◆ Task brief
The answer must be every line of the records in which the string "agent" appears.

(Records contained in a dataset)
★ ★ ★ ★

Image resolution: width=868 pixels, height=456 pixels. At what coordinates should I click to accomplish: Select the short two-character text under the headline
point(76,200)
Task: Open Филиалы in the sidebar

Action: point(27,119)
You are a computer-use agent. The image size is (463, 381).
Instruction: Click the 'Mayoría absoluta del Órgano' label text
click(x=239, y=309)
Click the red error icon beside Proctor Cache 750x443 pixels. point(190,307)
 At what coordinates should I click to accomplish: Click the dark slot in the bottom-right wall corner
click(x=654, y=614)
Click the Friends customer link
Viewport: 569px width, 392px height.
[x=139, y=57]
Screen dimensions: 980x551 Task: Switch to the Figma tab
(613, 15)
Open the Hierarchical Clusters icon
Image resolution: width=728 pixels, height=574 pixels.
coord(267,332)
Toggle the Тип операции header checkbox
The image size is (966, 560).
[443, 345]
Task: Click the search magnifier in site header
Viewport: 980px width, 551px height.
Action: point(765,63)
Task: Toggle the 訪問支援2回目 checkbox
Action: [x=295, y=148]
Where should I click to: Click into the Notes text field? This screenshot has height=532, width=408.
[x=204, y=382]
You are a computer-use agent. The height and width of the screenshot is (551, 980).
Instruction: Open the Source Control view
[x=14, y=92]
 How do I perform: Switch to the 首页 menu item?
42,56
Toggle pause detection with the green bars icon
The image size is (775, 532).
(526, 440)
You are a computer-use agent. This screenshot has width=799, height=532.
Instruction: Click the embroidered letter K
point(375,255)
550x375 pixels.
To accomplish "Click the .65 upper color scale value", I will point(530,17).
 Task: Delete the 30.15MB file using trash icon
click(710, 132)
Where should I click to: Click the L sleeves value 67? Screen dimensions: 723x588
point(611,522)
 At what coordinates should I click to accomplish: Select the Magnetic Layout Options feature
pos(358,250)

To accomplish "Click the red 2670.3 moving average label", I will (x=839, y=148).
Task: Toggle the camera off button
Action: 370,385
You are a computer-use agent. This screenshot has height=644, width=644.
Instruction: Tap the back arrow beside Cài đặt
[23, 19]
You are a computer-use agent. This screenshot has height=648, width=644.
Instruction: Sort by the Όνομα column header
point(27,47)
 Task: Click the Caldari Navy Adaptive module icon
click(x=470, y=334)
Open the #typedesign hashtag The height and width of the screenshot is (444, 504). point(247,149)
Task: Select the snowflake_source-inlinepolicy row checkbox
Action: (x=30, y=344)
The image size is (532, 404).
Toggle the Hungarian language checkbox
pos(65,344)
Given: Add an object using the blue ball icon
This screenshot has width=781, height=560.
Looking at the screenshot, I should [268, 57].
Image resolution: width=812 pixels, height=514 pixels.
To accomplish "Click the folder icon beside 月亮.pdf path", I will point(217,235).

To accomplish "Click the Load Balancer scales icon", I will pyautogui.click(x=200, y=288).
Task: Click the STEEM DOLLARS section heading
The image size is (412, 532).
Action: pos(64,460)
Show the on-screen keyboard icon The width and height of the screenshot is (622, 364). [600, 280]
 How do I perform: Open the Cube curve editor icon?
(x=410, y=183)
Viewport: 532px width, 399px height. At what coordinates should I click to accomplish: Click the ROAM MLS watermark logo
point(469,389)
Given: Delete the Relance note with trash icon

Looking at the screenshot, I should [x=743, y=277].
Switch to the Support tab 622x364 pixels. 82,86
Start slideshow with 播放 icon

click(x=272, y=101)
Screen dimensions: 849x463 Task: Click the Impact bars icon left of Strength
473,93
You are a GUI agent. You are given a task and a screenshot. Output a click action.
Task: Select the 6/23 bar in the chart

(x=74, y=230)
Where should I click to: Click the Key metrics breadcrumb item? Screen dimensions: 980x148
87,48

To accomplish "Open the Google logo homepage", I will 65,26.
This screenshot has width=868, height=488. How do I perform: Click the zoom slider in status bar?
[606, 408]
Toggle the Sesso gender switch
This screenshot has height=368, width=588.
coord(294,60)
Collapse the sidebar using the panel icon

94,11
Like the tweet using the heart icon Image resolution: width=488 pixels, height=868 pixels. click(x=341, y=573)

★ ★ ★ ★

◆ Finished exercise
You are a computer-use agent. The image size is (463, 381).
You are a computer-use agent. The height and width of the screenshot is (551, 980).
You are a computer-use agent. This screenshot has width=799, height=532.
You are a computer-use agent. This screenshot has height=644, width=644.
You are a computer-use agent. This screenshot has height=648, width=644.
You are a GUI agent. You are given a task and a screenshot. Output a click action.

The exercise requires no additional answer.